Tasks to perform:
1. Rewrite everything from "We found in" down to "should be tested." in the discussion of kdr mutations, replacing "individual" with "specimen".
2. Carry on the discussion of kdr mutations from the point where it stops.
═════ Page excerpt
As previously seen in Saudi Arabia and elsewhere [33, 36, 56, 63], we observed that kdr mutations S989P and V1016G in our study were linked to the clade A intron type. The haplotype network for our study populations, as well as other worldwide populations (Fig. 4, Additional file 1: Table S3; Fig. S1), indicates that these kdr mutations occurred on the haplotypic background carrying not only the clade A intron type but also the synonymous mutation L971L, indicating a single evolutionary origin of these kdr mutations, as previously inferred .
The F1534C kdr mutation has previously been inferred to have at least two independent evolutionary origins . Our haplotype network for domain IIIS6, which contains this mutation, shows extensive reticulation in the network involving primarily synonymous mutations from Uganda and Saudi Arabia but also F1534C (Fig. 5 and Additional file 1: Fig. S2). The reticulation indicates either recombination or homoplasy, i.e. repeated mutations at the same site, but the latter seems more likely given the limited length of this region. We cannot exclude the possibility of F1534C arising more than once, but it is possible to explain all the data with a single evolutionary origin of the widespread haplotype containing F1534C coupled with repeated mutations at synonymous sites.
We found in this study one individual from Thailand with a non-synonymous substitution to 1534S. This could have arisen from the susceptible background, i.e., by mutation F1534S or from the background carrying the kdr mutation, i.e., by mutation C1534S. F1534S has been reported as a kdr mutation in Ae. albopictus collected from the United States and China [64, 65] and its resistance status in Ae. aegypti should be tested.
Interestingly, this study reported one individual with a triple homozygous mutant genotype (PP + GG + CC) from the Jazan region, and the triply mutant haplotypes can also be inferred to be present in Jazan, Jeddah, Makkah and Sahil (from Figs. 2 and 3). This genotype has previously been reported at low frequency in Jeddah [35, 56], Myanmar  and Laos . Given the large intron (> 44.5 kb) between domains IIS6 and domain IIIS6, the triple mutant haplotype carrying all kdr mutations could likely have arisen due to recombination. This genotype provided an extremely high resistance level to pyrethroid insecticides when artificially introduced into Xenopus oocytes . It may therefore be favoured by insecticide pressure, but its low frequency in natural populations suggests a high fitness cost in the absence of insecticide application. A major concern is that secondary mutations may arise that mitigate this fitness cost, which could then result in extremely high levels of pyrethroid resistance in Saudi Arabia. Continuous surveillance for this triply mutated haplotype, the triple homozygous mutant genotype and potential fitness-restoring mutations is a high priority.
══════════
═════ Information given
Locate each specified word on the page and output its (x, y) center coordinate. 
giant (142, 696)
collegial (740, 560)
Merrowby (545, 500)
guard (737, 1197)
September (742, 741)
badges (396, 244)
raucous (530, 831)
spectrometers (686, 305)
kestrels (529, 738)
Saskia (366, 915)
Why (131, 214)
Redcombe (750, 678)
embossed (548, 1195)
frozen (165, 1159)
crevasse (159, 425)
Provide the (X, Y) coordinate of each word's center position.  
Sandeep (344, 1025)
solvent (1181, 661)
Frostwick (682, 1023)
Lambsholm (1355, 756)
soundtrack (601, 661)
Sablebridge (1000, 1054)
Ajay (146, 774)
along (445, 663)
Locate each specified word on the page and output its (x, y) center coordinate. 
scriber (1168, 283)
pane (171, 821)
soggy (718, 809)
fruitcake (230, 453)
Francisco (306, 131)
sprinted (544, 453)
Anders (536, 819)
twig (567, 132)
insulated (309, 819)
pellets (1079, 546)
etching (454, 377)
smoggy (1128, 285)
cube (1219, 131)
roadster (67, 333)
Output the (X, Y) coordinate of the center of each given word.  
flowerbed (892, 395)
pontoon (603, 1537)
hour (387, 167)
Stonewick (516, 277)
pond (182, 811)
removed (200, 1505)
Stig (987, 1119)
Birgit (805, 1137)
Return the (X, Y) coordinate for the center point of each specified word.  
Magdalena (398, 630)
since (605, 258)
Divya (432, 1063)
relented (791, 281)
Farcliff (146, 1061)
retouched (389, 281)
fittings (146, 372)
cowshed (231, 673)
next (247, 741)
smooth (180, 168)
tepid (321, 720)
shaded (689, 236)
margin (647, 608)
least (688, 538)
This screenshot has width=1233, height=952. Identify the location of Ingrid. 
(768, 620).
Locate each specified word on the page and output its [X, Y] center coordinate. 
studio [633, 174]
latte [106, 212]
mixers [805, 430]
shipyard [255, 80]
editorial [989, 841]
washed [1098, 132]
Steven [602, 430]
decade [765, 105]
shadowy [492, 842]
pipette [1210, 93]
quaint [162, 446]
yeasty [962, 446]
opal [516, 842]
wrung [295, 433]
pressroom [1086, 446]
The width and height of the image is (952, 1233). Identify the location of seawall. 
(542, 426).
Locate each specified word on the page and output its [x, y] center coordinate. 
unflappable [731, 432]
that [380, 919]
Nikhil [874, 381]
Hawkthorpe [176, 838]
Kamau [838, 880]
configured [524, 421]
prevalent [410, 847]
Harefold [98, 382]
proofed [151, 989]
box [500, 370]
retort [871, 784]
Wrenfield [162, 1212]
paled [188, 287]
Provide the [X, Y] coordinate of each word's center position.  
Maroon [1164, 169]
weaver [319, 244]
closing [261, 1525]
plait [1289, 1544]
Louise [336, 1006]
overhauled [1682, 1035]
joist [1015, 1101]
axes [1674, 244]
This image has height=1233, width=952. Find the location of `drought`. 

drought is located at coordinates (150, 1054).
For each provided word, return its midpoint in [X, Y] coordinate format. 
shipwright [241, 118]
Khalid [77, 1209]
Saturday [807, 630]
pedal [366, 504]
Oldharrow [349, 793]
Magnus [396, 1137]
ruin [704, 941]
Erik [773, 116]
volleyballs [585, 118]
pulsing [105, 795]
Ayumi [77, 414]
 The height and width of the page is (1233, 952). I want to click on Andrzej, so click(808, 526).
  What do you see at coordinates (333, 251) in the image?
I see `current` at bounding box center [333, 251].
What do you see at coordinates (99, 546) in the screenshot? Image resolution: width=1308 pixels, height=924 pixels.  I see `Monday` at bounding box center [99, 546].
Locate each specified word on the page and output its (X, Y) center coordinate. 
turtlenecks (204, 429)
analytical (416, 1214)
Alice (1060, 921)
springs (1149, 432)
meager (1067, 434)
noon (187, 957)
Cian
══════════
Task answers:
1.
We found in this study one specimen from Thailand with a non-synonymous substitution to 1534S. This could have arisen from the susceptible background, i.e., by mutation F1534S or from the background carrying the kdr mutation, i.e., by mutation C1534S. F1534S has been reported as a kdr mutation in Ae. albopictus collected from the United States and China [64, 65] and its resistance status in Ae. aegypti should be tested.

2.
A high frequency (~ 58%) of fully susceptible wild type genotypes (SS + VV + FF) was detected in this study in samples from Myanmar. They were collected in 2004–2005 when insecticide usage was likely much lower. This fully susceptible genotype was not reported in a more recent study in Myanmar; however, the susceptible haplotype is still present [27, 30]. Previous studies have reported the completely susceptible wild type genotype in the Indo-Pacific, including Taiwan , Queensland, Australia  and Malaysia . For the first time, this study reported the presence of the triple homozygote wild type genotype in two individuals from the highlands of Jazan and the Al-Quoz governorate of Sahil, where it is most likely that insecticides have been less intensively applied than in the large cities. However, we can also infer the presence of the wild type haplotypes (S + V + F) from Jeddah and Makkah (from Figs. 2 and 3). In Saudi Arabia, the susceptible haplotype was observed only in Jeddah previously . This indicates the possibility of restoring susceptibility to pyrethroids through a well-designed public health pest management strategy in Saudi Arabia.
Finally, for the first time, this study reported exceptionally high levels of genetic diversity in the Sahil and Jazan populations at wild type alleles that are comparable to African levels of genetic diversity. This implies a direct contribution of African ancestry to Saudi Arabian populations, which we will explore in detail elsewhere (Mashlawi et al. in preparation).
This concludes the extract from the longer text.